# where do i go??



## nisdrivensan (Dec 10, 2002)

i have a nissan max wagon (1987) with a 93 infiniti q45 motor in it........ where do i go??


----------



## nisdrivensan (Dec 10, 2002)

i dont want to do the general stuff


----------



## nismo1989 (Jan 13, 2003)

nisdrivensan said:


> *i have a nissan max wagon (1987) with a 93 infiniti q45 motor in it........ where do i go?? *


WHOA!! Let me see some pics of that, please!!! That's one hellova swap there, buddy!
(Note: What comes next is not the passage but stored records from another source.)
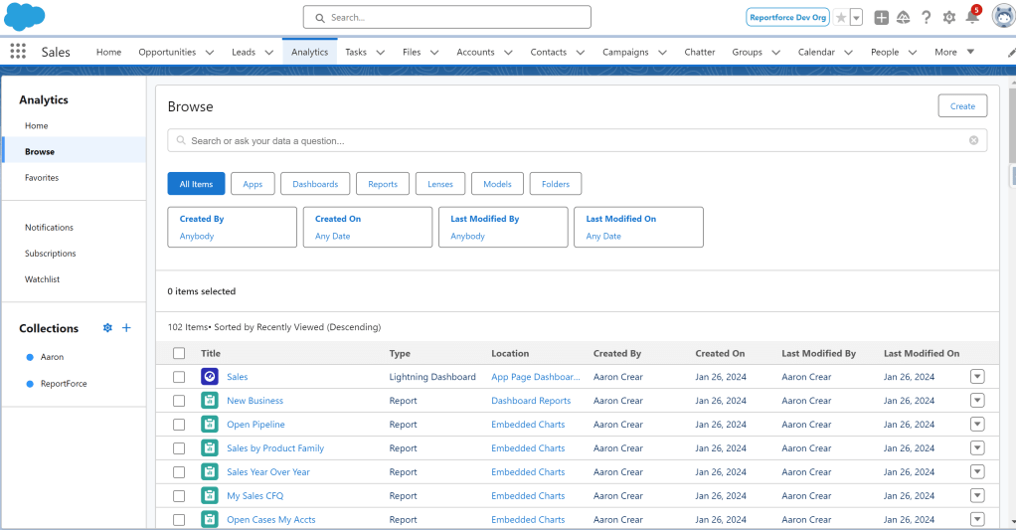Toggle the select-all checkbox in header

pos(179,353)
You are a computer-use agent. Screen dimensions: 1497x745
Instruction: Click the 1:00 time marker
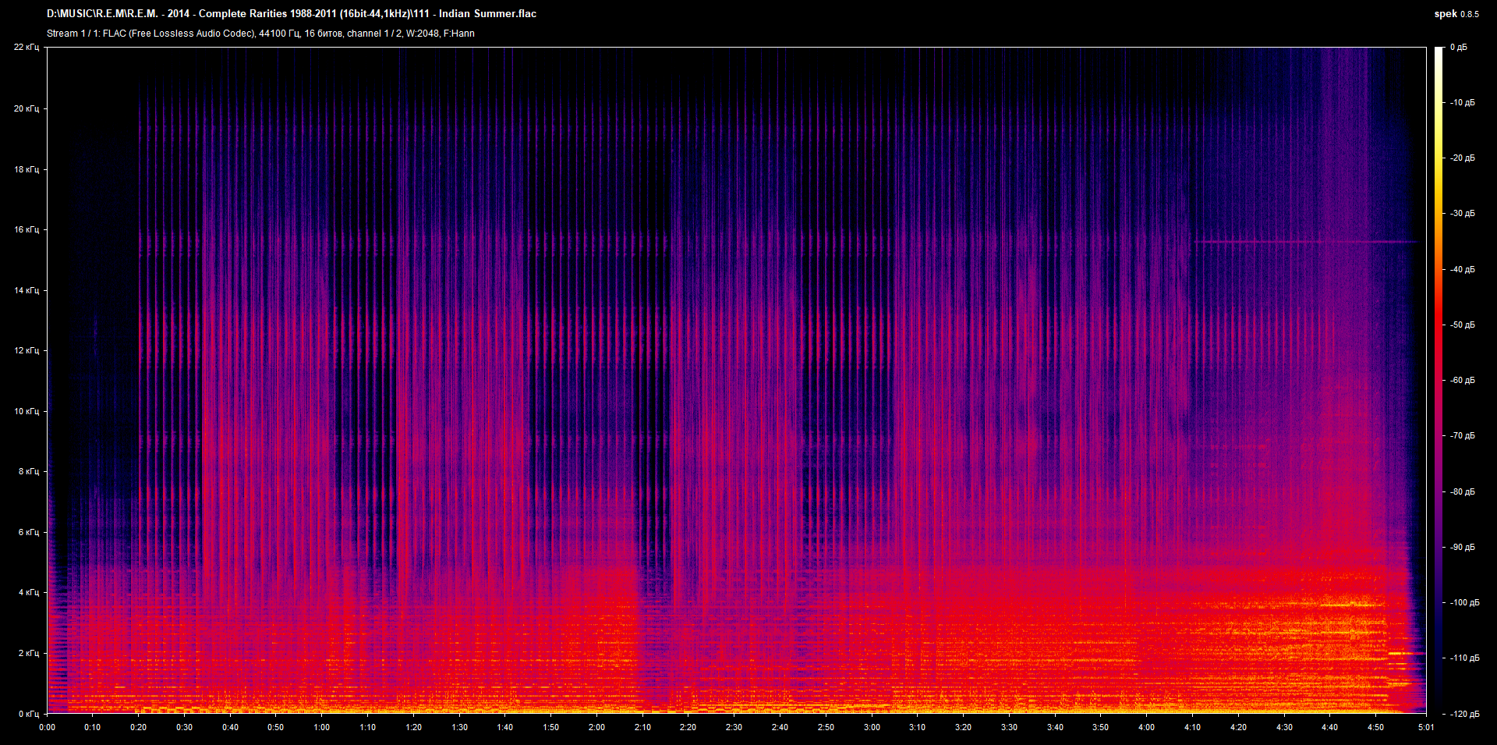pyautogui.click(x=321, y=727)
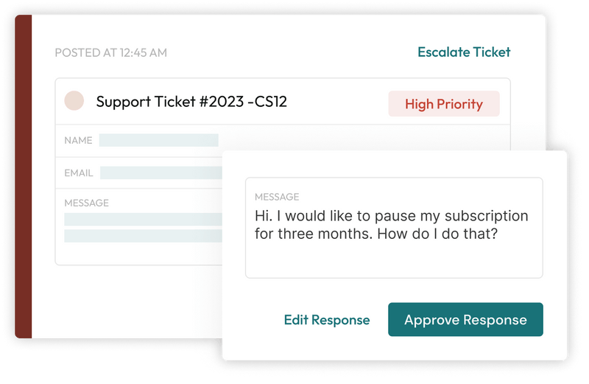Screen dimensions: 589x384
Task: Select the Support Ticket #2023 -CS12 title
Action: (x=191, y=102)
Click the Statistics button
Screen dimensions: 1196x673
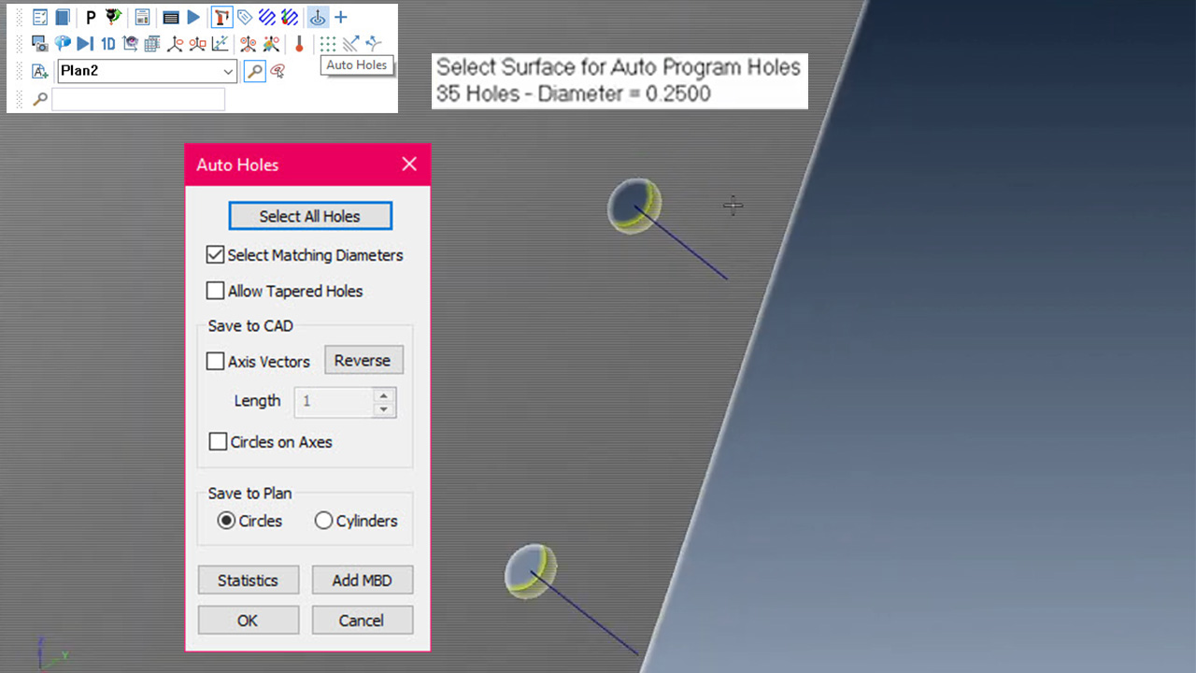point(248,580)
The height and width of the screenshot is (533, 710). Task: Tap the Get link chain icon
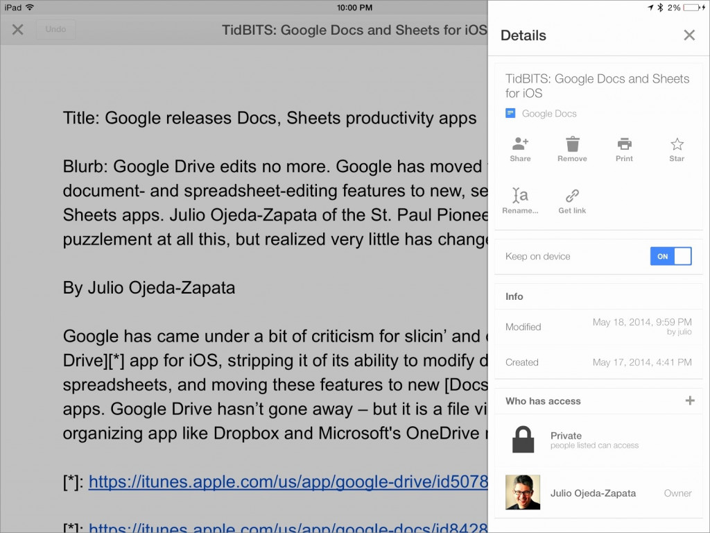[572, 196]
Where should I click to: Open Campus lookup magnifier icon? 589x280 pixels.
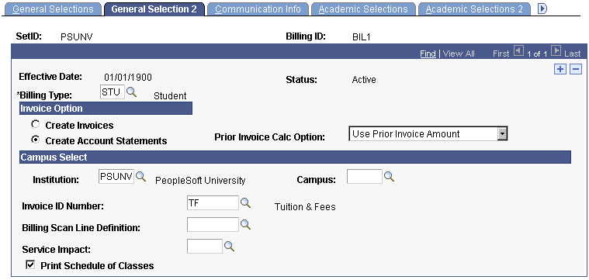coord(389,176)
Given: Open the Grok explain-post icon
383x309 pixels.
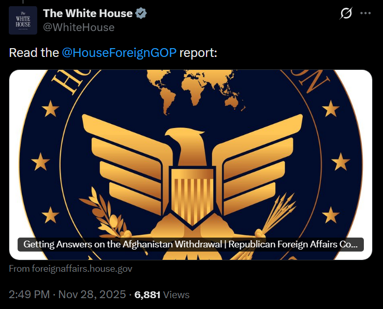Looking at the screenshot, I should [x=346, y=14].
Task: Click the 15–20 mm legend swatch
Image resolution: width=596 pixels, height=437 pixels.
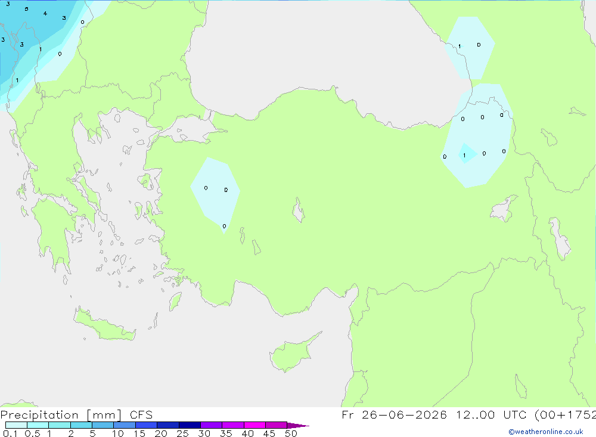Action: 146,425
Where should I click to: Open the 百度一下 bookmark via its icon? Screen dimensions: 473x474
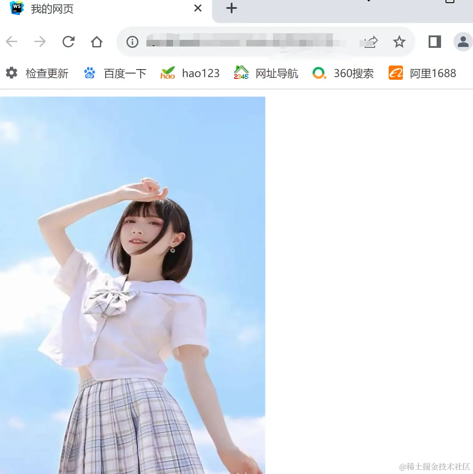tap(89, 73)
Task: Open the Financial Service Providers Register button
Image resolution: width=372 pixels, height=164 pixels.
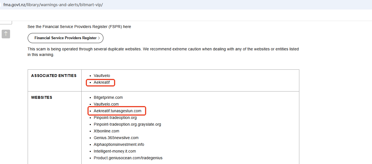Action: [x=65, y=38]
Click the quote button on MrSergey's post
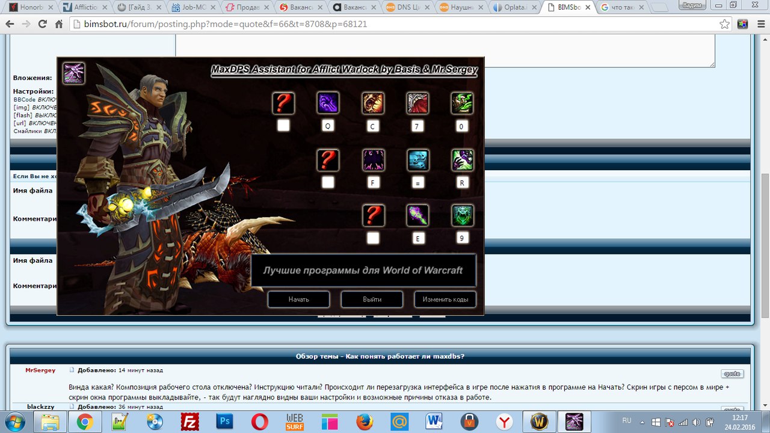770x433 pixels. pyautogui.click(x=732, y=373)
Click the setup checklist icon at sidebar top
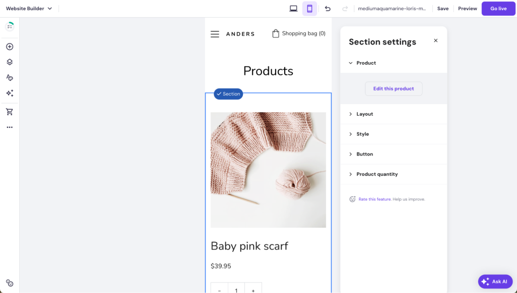Viewport: 517px width, 293px height. tap(9, 25)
Post some pics and you can go wherever you want!! lol


----------



## 92-PerlMax (Feb 24, 2003)

dam i wana see some pic's too.........and hell yea you can go anywhere you want  just leave some pics first


----------



## Scott (Apr 15, 2002)

nisdrivensan said:


> *i dont want to do the general stuff  *


I think you're going to have to. 

Not enough owners here to justify creating another Maxima forum.


----------



## nisdrivensan (Dec 10, 2002)

ok 
ill try to do this this weekend .... its hot as hell


----------



## nisdrivensan (Dec 10, 2002)

quck as shit also 
i was on the pa turnpike and smoked this dumb ass mustang .... im pullin (at dyno) 341 hp ... with 320 torque . the guys that do my work (hp racing) did adjustable cams , valves, header exhaust . borla .... and a chip 
the next thing i think im gonna do is try to muster a turbo with piping for a intercooler.... that should bring around 450 thye say .... i dont know what kind to sport though


----------



## nismo1989 (Jan 13, 2003)

Any pics yet???


----------